Recent exploits by hackers have drawn attention to the importance of defending against potential information warfare. Defense and civil institutions rely so heavily on their information systems and networks that attacks that disable them could be devastating. Yet, as hacker attacks have demonstrated, protective mechanisms are fallible. Features and services that must be in place to carry out needed, legitimate functions can be abused by being used in unexpected ways to provide an avenue of attack. Further, an attacker who penetrates one system can use its relationships with other systems on the network to compromise them as well. Experiences of actual attacks have led to the recognition of the need to detect and react to attacks that succeed in breaching a system's protective mechanisms.

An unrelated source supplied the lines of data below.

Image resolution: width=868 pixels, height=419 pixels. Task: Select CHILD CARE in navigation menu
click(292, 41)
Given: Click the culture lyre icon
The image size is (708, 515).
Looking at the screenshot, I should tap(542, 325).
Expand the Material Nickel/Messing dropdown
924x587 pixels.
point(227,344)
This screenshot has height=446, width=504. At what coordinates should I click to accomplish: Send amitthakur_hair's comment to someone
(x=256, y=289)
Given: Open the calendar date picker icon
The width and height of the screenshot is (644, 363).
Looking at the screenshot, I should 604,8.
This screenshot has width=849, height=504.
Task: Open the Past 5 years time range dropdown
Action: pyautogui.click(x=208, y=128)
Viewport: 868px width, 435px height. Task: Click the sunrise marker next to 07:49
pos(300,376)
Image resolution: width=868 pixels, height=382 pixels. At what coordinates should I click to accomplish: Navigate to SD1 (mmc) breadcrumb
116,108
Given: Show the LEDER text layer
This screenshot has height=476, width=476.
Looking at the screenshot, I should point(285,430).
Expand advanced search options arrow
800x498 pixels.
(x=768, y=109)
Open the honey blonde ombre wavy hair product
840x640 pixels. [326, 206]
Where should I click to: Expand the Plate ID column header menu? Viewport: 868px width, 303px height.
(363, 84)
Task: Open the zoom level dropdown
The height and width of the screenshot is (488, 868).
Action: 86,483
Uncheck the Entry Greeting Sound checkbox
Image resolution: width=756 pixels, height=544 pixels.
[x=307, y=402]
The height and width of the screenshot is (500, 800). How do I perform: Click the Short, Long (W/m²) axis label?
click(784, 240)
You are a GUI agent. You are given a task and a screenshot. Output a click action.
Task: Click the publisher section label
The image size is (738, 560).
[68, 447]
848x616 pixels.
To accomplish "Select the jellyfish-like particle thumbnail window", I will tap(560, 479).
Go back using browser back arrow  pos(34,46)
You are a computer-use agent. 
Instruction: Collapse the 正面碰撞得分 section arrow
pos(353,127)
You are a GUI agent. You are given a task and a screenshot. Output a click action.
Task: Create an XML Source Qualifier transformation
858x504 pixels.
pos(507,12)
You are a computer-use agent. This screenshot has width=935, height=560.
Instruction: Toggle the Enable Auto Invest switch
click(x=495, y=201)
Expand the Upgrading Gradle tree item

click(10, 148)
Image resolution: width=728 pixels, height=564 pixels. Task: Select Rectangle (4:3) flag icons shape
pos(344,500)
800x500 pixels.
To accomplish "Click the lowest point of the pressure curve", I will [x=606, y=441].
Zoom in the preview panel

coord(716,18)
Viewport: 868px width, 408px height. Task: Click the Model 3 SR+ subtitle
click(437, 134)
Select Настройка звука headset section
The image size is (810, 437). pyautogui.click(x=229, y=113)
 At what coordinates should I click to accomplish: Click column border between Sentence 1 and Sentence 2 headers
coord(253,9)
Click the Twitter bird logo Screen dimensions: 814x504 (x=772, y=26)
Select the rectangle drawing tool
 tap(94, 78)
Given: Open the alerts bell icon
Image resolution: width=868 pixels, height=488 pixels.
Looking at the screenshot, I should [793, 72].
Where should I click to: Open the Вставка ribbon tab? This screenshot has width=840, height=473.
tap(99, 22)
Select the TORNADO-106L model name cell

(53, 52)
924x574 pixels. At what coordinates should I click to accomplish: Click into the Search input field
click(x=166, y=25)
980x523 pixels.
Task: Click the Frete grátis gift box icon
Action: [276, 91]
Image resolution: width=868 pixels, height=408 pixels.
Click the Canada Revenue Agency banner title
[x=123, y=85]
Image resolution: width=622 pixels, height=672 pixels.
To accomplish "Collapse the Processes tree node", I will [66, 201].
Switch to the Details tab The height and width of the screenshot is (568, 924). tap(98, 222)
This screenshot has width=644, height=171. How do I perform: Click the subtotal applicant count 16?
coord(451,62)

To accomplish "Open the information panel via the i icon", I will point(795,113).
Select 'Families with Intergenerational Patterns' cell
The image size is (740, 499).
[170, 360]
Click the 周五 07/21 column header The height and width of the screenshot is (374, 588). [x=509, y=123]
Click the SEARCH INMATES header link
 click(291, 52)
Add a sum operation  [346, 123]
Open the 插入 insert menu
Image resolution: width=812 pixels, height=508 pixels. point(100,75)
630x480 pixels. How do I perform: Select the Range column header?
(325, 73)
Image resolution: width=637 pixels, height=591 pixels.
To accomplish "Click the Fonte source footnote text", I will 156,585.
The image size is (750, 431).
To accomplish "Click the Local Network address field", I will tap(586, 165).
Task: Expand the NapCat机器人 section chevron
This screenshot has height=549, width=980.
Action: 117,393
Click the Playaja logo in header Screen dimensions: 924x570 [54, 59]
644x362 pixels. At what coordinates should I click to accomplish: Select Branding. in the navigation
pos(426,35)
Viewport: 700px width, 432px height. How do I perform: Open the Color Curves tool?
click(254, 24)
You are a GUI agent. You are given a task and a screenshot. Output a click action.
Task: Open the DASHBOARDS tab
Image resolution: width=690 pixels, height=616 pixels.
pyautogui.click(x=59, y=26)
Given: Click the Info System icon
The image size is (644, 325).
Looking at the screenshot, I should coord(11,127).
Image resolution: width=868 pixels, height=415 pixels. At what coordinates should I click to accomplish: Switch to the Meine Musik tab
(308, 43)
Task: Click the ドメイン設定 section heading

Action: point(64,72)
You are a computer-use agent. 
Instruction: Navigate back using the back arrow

To protect a system against information warfare, it is of course necessary to take steps to prevent attacks from succeeding. At the same time, however, it is important to recognize that not all attacks can be averted at the outset. Attacks that succeed to some degree are unavoidable, and comprehensive support for identifying and responding to attacks is required [1]. Information warfare defense must consider the whole process of attack, response, and recovery. This requires a recognition of the multiple phases of the information warfare process. Prevention is just one phase; we explain others and then focus on the oft-neglected recovery phase. The goal of defense is to keep available as many of the critical system elements as possible in the face of information warfare attacks. It is undesirable to use recovery techniques that require halting system operations for repair, for denial of service may be the attacker's objective, especially if it occurs at a critical time. Once a bad system element has been detected, it is essential to proceed quickly with repairs while allowing applications to continue operating even if some of the elements have been damaged by an attack.

Back to Top

Phases of Information Defense

Information warfare attack and defense are continuous processes, and defensive approaches must consider the entire process. From the attacker's point of view, a classic military cycle of intelligence gathering, planning, and execution is apt. The attacker observes the system and gathers data from any available sources to determine the system's vulnerabilities and find the most critical functions or data to target—this information is used to plan the means of attack and the resulting plan is carried out. The attacker then gathers further information from any new vantage points established (such as system information available once initial access has occurred), assesses the impact of the attack on the system so far, and plans further actions. As part of this cycle, an attacker may also attempt to anticipate the responses that will be made by defenders and either act to counter them or even take actions specifically designed to instigate a defensive response that would have side effects damaging to the system's operational function. For example, the attacker might supply a counterfeit source IP address in packets that carry out a noticeable attack in order to provoke a response that shuts down service to the host at that address.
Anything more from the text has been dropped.